Abmas leads crop of potential mid-major NCAA bracket busters

INDIANAPOLIS — It wasn’t long ago that Max Abmas was just another overlooked recruit who didn’t even get a schoarship offer from a school within his home state.

One incredible season has changed everything.

He’s made a rapid rise to become the nation’s leading scorer for an Oral Roberts team in its first NCAA Tournament since 2008. And he’s part of a group of players at mid-major programs capable of busting brackets with big March moments that live on in tournament lore.

It’s happened before: Guys like Stephen Curry and Ja Morant riding tournament heroics to upset wins that made them household names on college basketball’s biggest stage.

The 6-foot-1, 165-pound Abmas would love to do the same.
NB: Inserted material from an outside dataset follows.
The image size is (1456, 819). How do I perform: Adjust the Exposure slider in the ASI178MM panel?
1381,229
“I’ve kind of looked at it – Steph Curry, Ja Morant, they had great tournaments,” the sophomore said. “So I mean, it’s kind of one of the things you think about. But for me, it’s just staying within the offense and just doing my role, whatever the team needs me to do.”

The NCAA Tournament’s one-and-done format is so adored because even the heaviest of favorites can be tripped up by a plucky underdog. But it takes players like Abmas, UNC Greensboro’s Isaiah Miller, Ohio’s Jason Preston, Winthrop’s Chandler Vaudrin and Utah State big man Neemias Queta, among others, to make those upsets happen.

Some may be NBA prospects, but for now they are focused on sticking around Indiana for more than just one tournament game, even though they are playing for double-digit seeds facing bigger or more athletic opponents from power conferences.

That’s just fine for North Texas guard Javion Hamlet, who hit the go-ahead basket in the Conference USA Tournament championship win. His 13th-seeded Mean Green face Purdue on Friday.

“I wouldn’t want it no other way,” said Hamlet, a two-time all-conference pick and former league player of the year. “I’ve been an underdog all my life.”

The potential pros include UNC Greensboro’s Miller, who has been a force at both ends of the court for the 13th-seeded Spartans entering Saturday’s game against Florida State.

The 6-foot, 190-pound senior is a two-time Southern Conference player of the year who has also been league defensive player of the year for three straight seasons. He averages 19.3 points and 6.9 rebounds after withdrawing from the NBA draft to return to school, and he offers plenty of athleticism – enough to casually throw an alley-oop pass off the backboard to himself for a breakaway dunk in a December game.

“He’s the most competitive young man I’ve ever been around,” Spartans coach Wes Miller said. “And so as the moment gets bigger, and the stage gets bigger, he usually rises up to meet it. It’s been that way for his entire career. … In those moments, he generally makes a bunch of spectacular plays and shows why he belongs on any stage in basketball in my opinion.”

It’s similar to what UC Santa Barbara coach Joe Pasternack sees in 6-4 senior JaQuori McLaughlin. The Big West Conference player of the year averages 16.9 points while shooting nearly 53% entering the 12th-seeded Gauchos’ game against Creighton on Saturday.

“I think JaQuori’s an NBA point guard,” Pasternack said. “The reason for that is because he’s the total package. … He’s consumed with the game. He doesn’t party. He doesn’t care about anything else except being an NBA player and I really believe that he will be one.”

The 7-foot Queta at 11th-seed Utah State and freshman big man Johni Broome at 14th-seeded Morehead State offer similar, game-tilting upside in the paint. Broome, in particular, is surging entering the NCAAs for the Eagles, finishing with 27 points and 12 rebounds in the Ohio Valley Conference Tournament championship game while grabbing 11 rebounds or more in six straight games entering Friday’s matchup with West Virginia.

As for Abmas, he’s gone from averaging 14.5 points as a freshman playing off the ball to a national-best 24.2 points in a more ball-dominant role for the 15th-seeded Golden Eagles, who face Ohio State on Friday.

He is the only player in Division I this season to have crossed the 40-point mark twice. And he was efficient, shooting 48% from the floor, 43% on 3-pointers and nearly 90% on free throws.

Not bad for a biomedical chemistry major who came out of Rockwall, Texas, with scholarship offers only to Army, Navy, Air Force and Marist.

A big game against the Buckeyes? He won’t be overlooked again.

“Definitely as a competitor, when you play against the big schools, it’s like that’s one of the schools that overlooked you,” Abmas said. “it’s not just them, it’s a lot of them. … For me, it’s proving them wrong but also just staying within our gameplan – not going too far out of it, just focusing on what we need to do to get a win.”